WORK TO BE COMPLETED. Nothing but the lines from the one with "The width and height of the screenshot is (2068, 1137)." through the end of the records below should be written out, and each must match word for word.

Stored items.
==============================

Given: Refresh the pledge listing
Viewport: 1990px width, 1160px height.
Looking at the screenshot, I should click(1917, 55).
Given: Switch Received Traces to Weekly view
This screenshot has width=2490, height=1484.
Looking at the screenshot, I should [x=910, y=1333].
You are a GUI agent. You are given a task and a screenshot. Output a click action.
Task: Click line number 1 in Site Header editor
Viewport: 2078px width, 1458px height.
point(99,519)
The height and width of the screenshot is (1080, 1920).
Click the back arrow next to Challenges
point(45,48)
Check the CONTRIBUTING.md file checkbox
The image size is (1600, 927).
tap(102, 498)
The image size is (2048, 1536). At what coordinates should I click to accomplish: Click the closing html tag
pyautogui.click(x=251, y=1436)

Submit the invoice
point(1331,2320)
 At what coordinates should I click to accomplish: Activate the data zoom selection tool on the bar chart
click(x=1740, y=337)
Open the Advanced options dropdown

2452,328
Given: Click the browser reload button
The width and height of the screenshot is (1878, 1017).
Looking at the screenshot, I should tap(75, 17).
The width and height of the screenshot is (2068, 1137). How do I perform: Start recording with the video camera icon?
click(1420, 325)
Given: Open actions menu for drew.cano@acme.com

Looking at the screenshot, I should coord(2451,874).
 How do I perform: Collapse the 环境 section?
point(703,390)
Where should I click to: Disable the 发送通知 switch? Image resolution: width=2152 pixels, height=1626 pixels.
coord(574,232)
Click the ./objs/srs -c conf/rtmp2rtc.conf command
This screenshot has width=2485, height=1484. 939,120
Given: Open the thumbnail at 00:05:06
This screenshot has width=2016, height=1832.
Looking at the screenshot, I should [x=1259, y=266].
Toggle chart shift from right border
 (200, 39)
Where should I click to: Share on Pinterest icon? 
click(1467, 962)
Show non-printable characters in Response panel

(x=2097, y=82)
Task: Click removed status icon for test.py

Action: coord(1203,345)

==============================

EXERCISE RESULT.
The width and height of the screenshot is (2068, 1137). How do I perform: Start recording with the video camera icon?
click(1420, 325)
Given: Open actions menu for drew.cano@acme.com

Looking at the screenshot, I should coord(2451,874).
 How do I perform: Collapse the 环境 section?
point(703,390)
Where should I click to: Disable the 发送通知 switch? Image resolution: width=2152 pixels, height=1626 pixels.
coord(574,232)
Click the ./objs/srs -c conf/rtmp2rtc.conf command
This screenshot has width=2485, height=1484. 939,120
Given: Open the thumbnail at 00:05:06
This screenshot has width=2016, height=1832.
Looking at the screenshot, I should [x=1259, y=266].
Toggle chart shift from right border
 (200, 39)
Where should I click to: Share on Pinterest icon? 
click(1467, 962)
Show non-printable characters in Response panel

(x=2097, y=82)
Task: Click removed status icon for test.py

Action: coord(1203,345)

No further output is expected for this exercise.